Seminar by Prof. Selva Nadarajah, University of Illinois at Chicago

Thumbnail

Event details

Date 09.07.2018
Hour 15:0016:30
Speaker Prof. Selva Nadarajah, University of Illinois at Chicago
Location
Category Conferences - Seminars
"Revisiting approximate linear programming using a saddle point approach"


Abstract:
Approximate linear programs (ALPs) are well-known models for computing value function approximations (VFAs) for intractable Markov decision processes (MDPs) arising in applications. VFAs from ALPs have desirable theoretical properties, define an operating policy, and provide a lower bound on the optimal policy cost, which can be used to assess the suboptimality of heuristic policies. However, solving ALPs near-optimally remains challenging, for example, in applications where the MDP includes cost functions or transition dynamics that are nonlinear or when rich basis functions are required to obtain a good VFA. We address this tension between ALP theory and solvability by proposing a convex saddle-point reformulation of an ALP that includes as primal and dual variables, respectively, a vector of basis function weights and a constraint violation density function over the state-action space. To solve this reformulation, we develop a proximal stochastic mirror descent (PSMD) method. We establish that PSMD returns a near-optimal ALP solution and a lower bound on the optimal policy cost in a finite number of iterations with high probability.

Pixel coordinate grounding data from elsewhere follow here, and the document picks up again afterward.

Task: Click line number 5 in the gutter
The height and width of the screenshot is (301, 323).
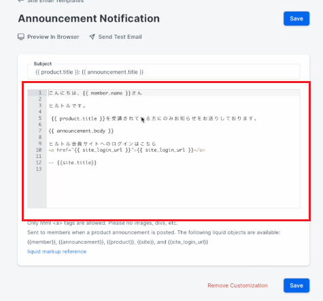Action: point(40,118)

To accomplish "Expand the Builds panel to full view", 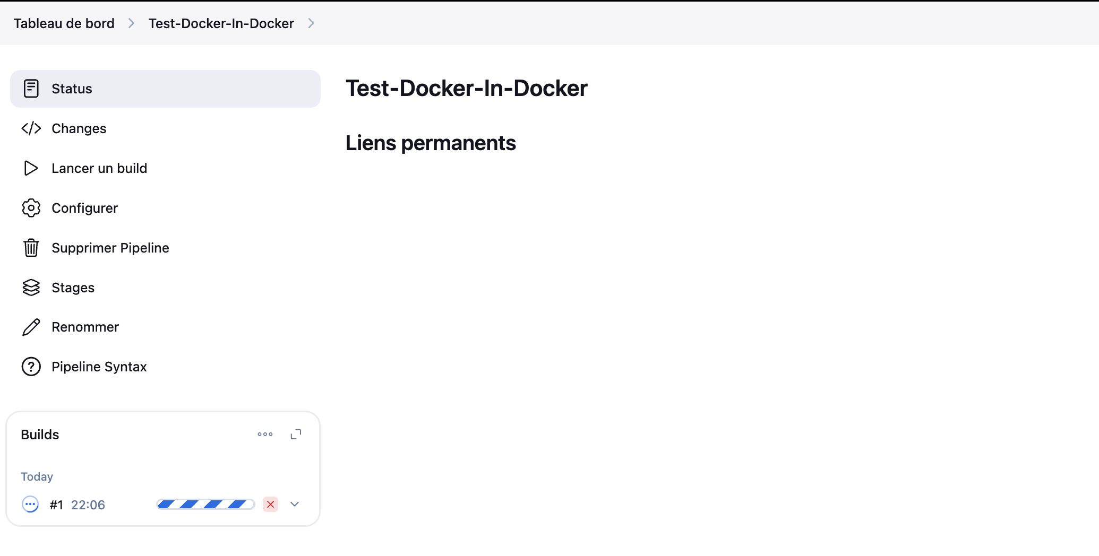I will pyautogui.click(x=296, y=435).
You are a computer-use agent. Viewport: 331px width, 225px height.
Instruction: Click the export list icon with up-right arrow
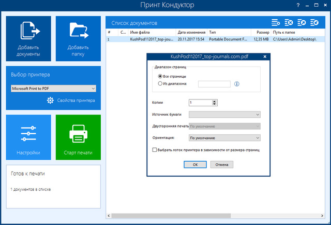tap(302, 23)
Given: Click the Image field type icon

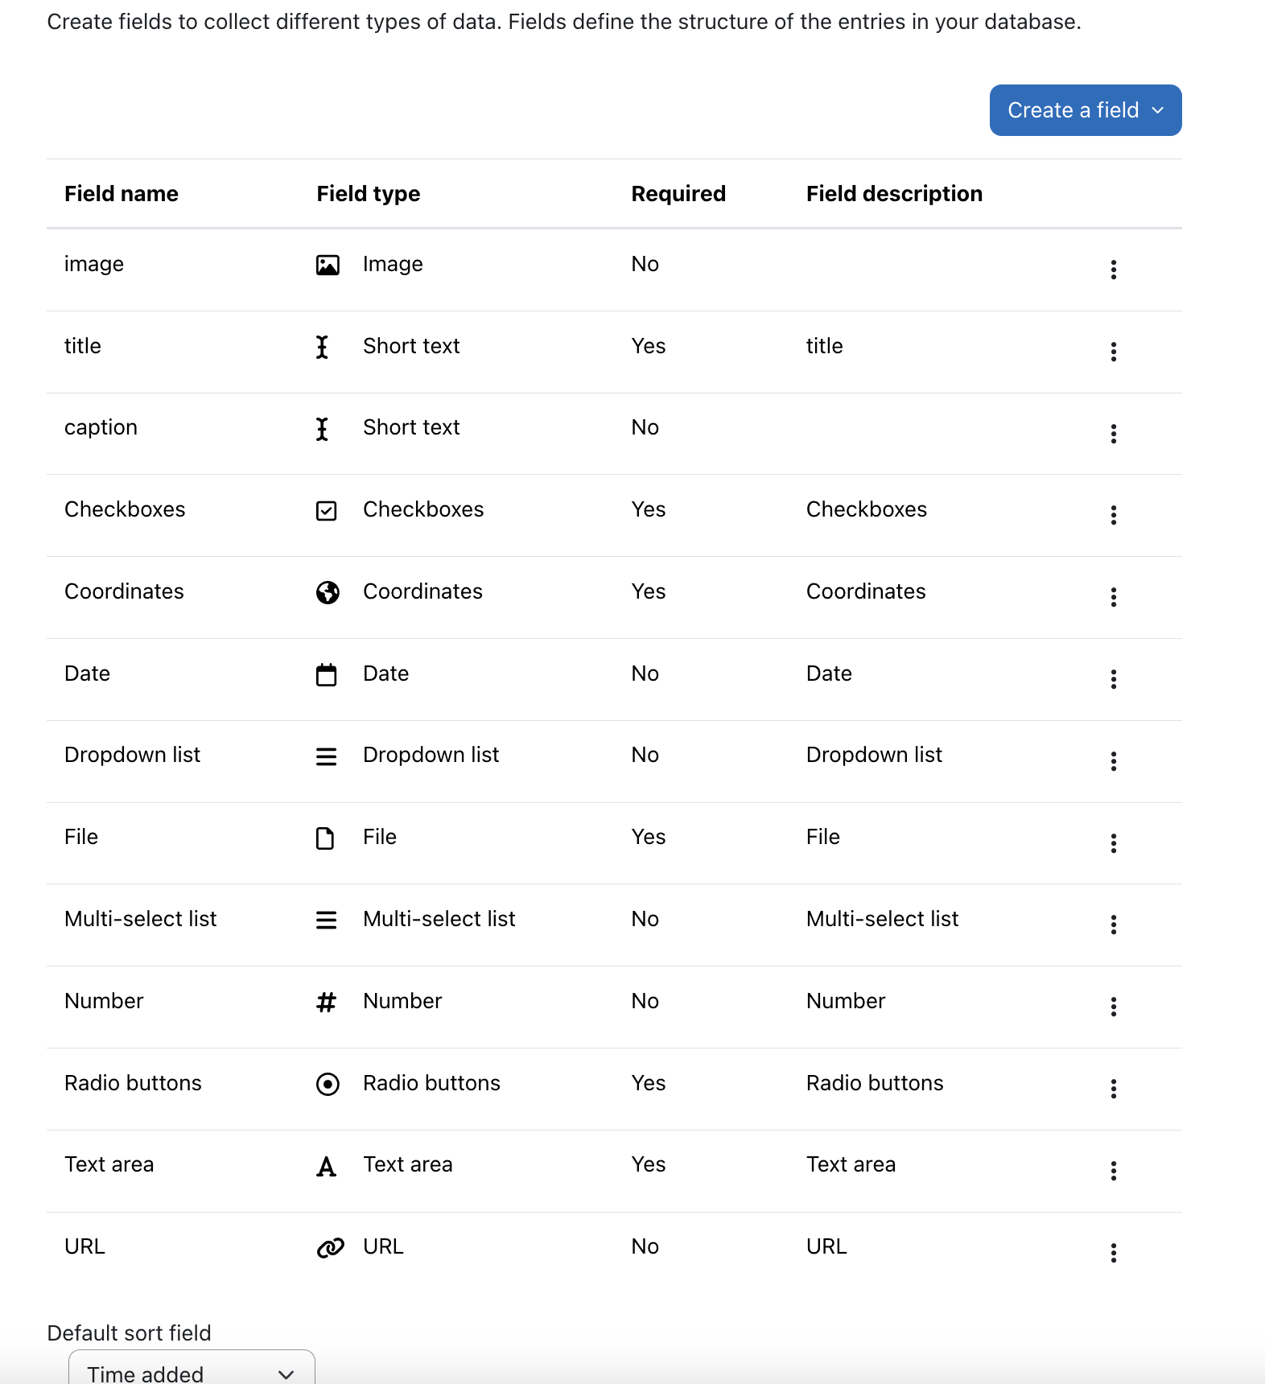Looking at the screenshot, I should [328, 265].
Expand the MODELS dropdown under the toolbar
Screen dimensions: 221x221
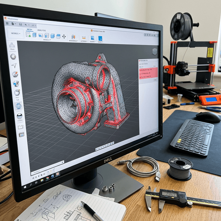click(47, 40)
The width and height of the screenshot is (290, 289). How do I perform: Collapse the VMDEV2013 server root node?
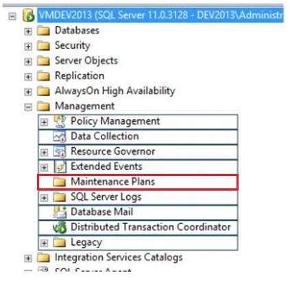12,16
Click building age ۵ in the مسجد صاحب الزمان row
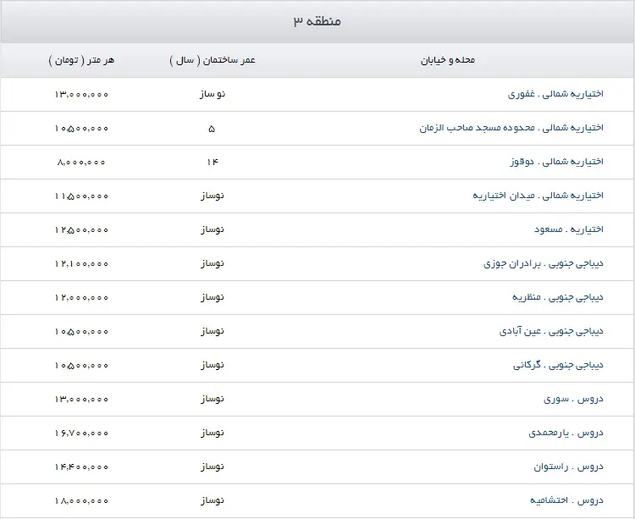This screenshot has width=635, height=519. pyautogui.click(x=212, y=128)
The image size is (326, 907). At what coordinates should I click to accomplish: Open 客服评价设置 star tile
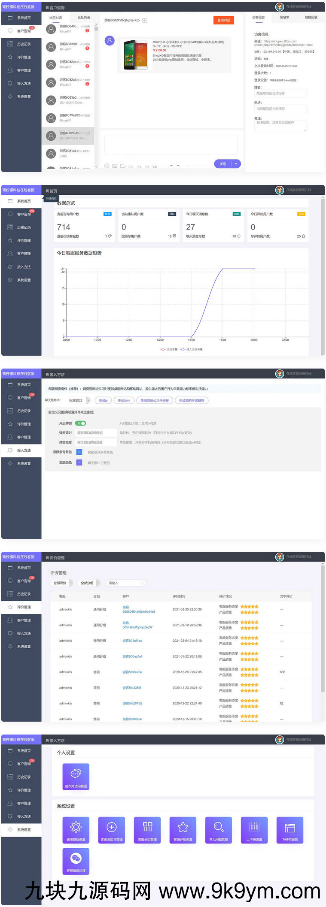[183, 829]
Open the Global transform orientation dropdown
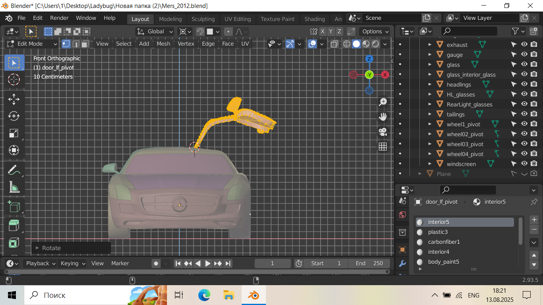543x305 pixels. 155,31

We compare PSMD with the commonly used constraint sampling approach to solve ALPs and benchmark heuristics on inventory control and energy storage applications, where using row generation is not a viable option. We find that PSMD provides reliable and high-quality lower bounds that are tighter than lower bounds based on a perfect information relaxation, while using constraint sampling to solve ALPs may not provide a valid lower bound. PSMD policies outperform benchmark heuristics and are comparable or better than the ones obtained using constraint sampling. Our ALP reformulation and solution approach broadens the applicability of approximate linear programming.